Abstract
Today, Python's numerical model is similar to the C numeric model:
there are several unrelated numerical types, and when operations
between numerical types are requested, coercions happen. While
the C rationale for the numerical model is that it is very similar
to what happens at the hardware level, that rationale does not
apply to Python. So, while it is acceptable to C programmers that
2/3 == 0, it is surprising to many Python programmers.
NOTE: in the light of recent discussions in the newsgroup, the
motivation in this PEP (and details) need to be extended.
Rationale
In usability studies, one of the least usable aspect of Python was
the fact that integer division returns the floor of the division.

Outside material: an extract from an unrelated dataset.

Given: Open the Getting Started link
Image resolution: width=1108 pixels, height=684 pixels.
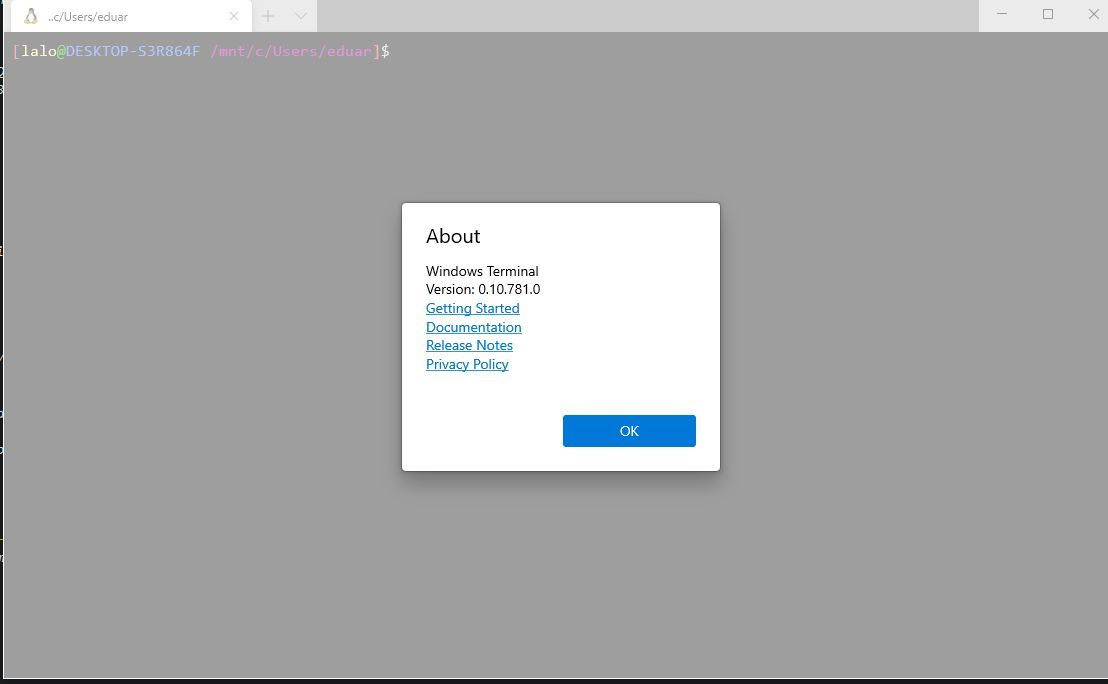Looking at the screenshot, I should point(473,308).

This makes it hard to program correctly, requiring casts to
float() in various parts through the code. Python's numerical
model stems from C, while an model that might be easier to work with
can be based on the mathematical understanding of numbers.
Other Numerical Models
Perl's numerical model is that there is one type of numbers --
floating point numbers. While it is consistent and superficially
non-surprising, it tends to have subtle gotchas. One of these is
that printing numbers is very tricky, and requires correct
rounding. In Perl, there is also a mode where all numbers are
integers. This mode also has its share of problems, which arise
from the fact that there is not even an approximate way of
dividing numbers and getting meaningful answers.

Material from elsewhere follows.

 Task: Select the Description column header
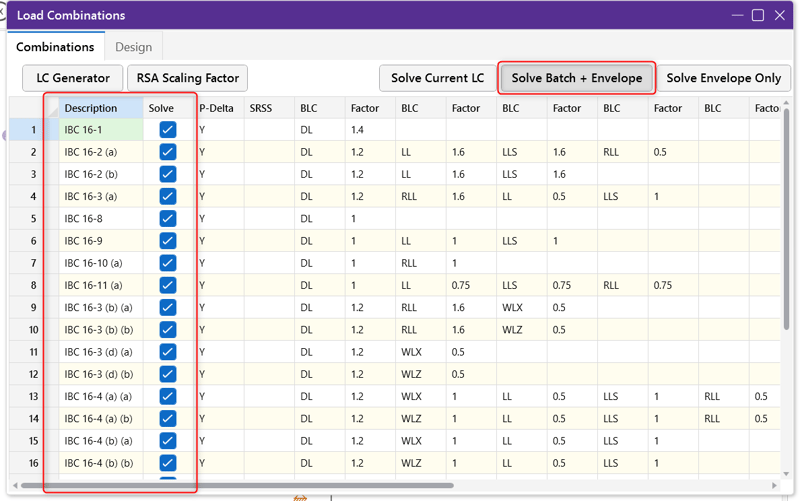[100, 108]
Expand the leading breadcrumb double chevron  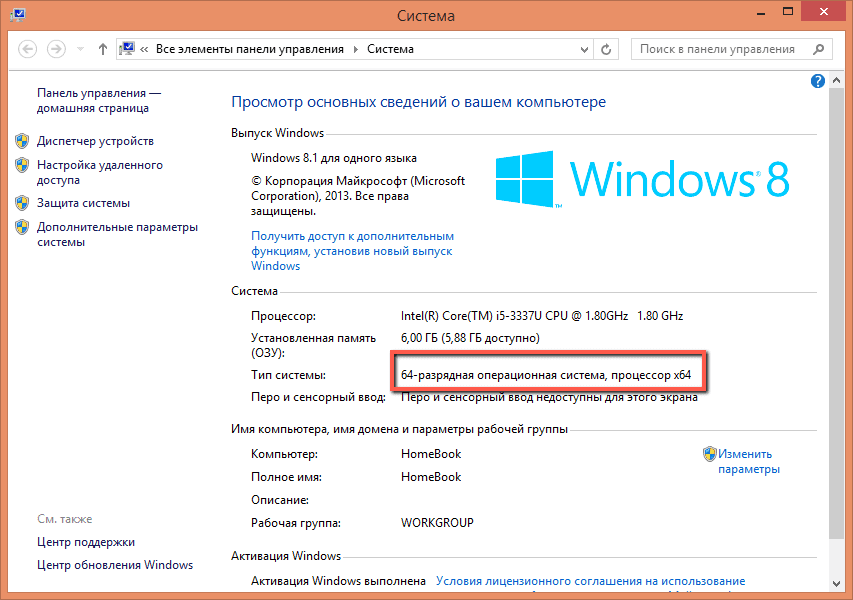coord(146,49)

Suggested Interface For Python's Numerical Model
While coercion rules will remain for add-on types and classes, the
built in type system will have exactly one Python type -- a
number. There are several things which can be considered "number
methods":
1. isnatural()
2. isintegral()
3. isrational()
4. isreal()
5. iscomplex()
a. isexact()
Obviously, a number which answers true to a question from 1 to 5, will
also answer true to any following question. If "isexact()" is not true,
then any answer might be wrong.
(But not horribly wrong: it's close to the truth.)
Now, there is two thing the models promises for the field operations
(+, -, /, *):
- If both operands satisfy isexact(), the result satisfies
isexact().
- All field rules are true, except that for not-isexact() numbers,
they might be only approximately true.
One consequence of these two rules is that all exact calcutions
are done as (complex) rationals: since the field laws must hold,
then
(a/b)*b == a
must hold.
There is built-in function, inexact() which takes a number
and returns an inexact number which is a good approximation.

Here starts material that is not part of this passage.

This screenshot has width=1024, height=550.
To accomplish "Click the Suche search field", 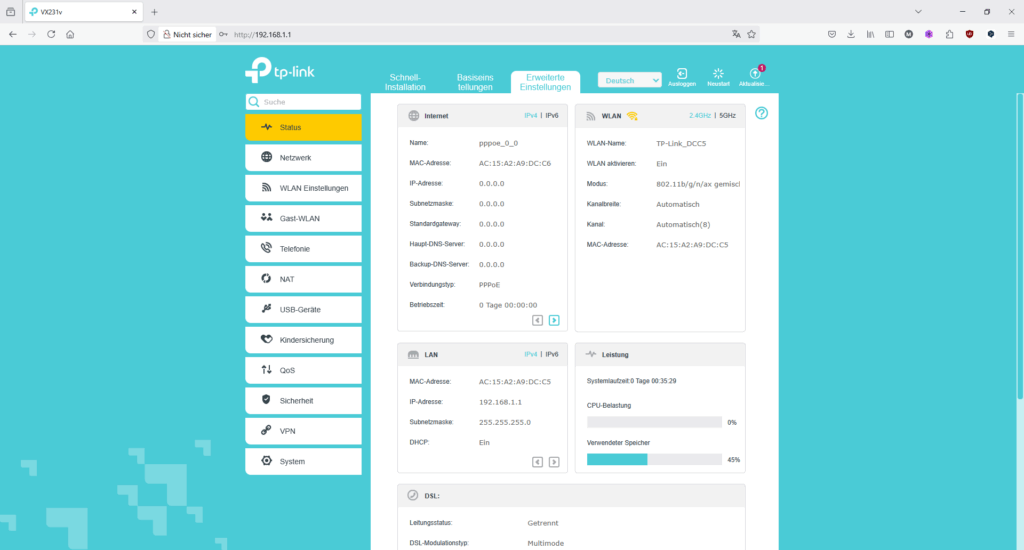I will (303, 102).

Inexact numbers must be as least as accurate as if they were
using IEEE-754.
Several of the classical Python functions will return exact numbers
even when given inexact numbers: e.g, int().
Coercion
The number type does not define nb_coerce
Any numeric operation slot, when receiving something other then PyNumber,
refuses to implement it.
Inexact Operations
The functions in the "math" module will be allowed to return
inexact results for exact values. However, they will never return
a non-real number. The functions in the "cmath" module are also
allowed to return an inexact result for an exact argument, and are
furthermore allowed to return a complex result for a real
argument.
Numerical Python Issues
People who use Numerical Python do so for high-performance vector
operations. Therefore, NumPy should keep its hardware based
numeric model.
Unresolved Issues
Which number literals will be exact, and which inexact?
How do we deal with IEEE 754 operations? (probably, isnan/isinf should
be methods)
On 64-bit machines, comparisons between ints and floats may be
broken when the comparison involves conversion to float. Ditto
for comparisons between longs and floats. This can be dealt with
by avoiding the conversion to float. (Due to Andrew Koenig.)
Copyright
This document has been placed in the public domain.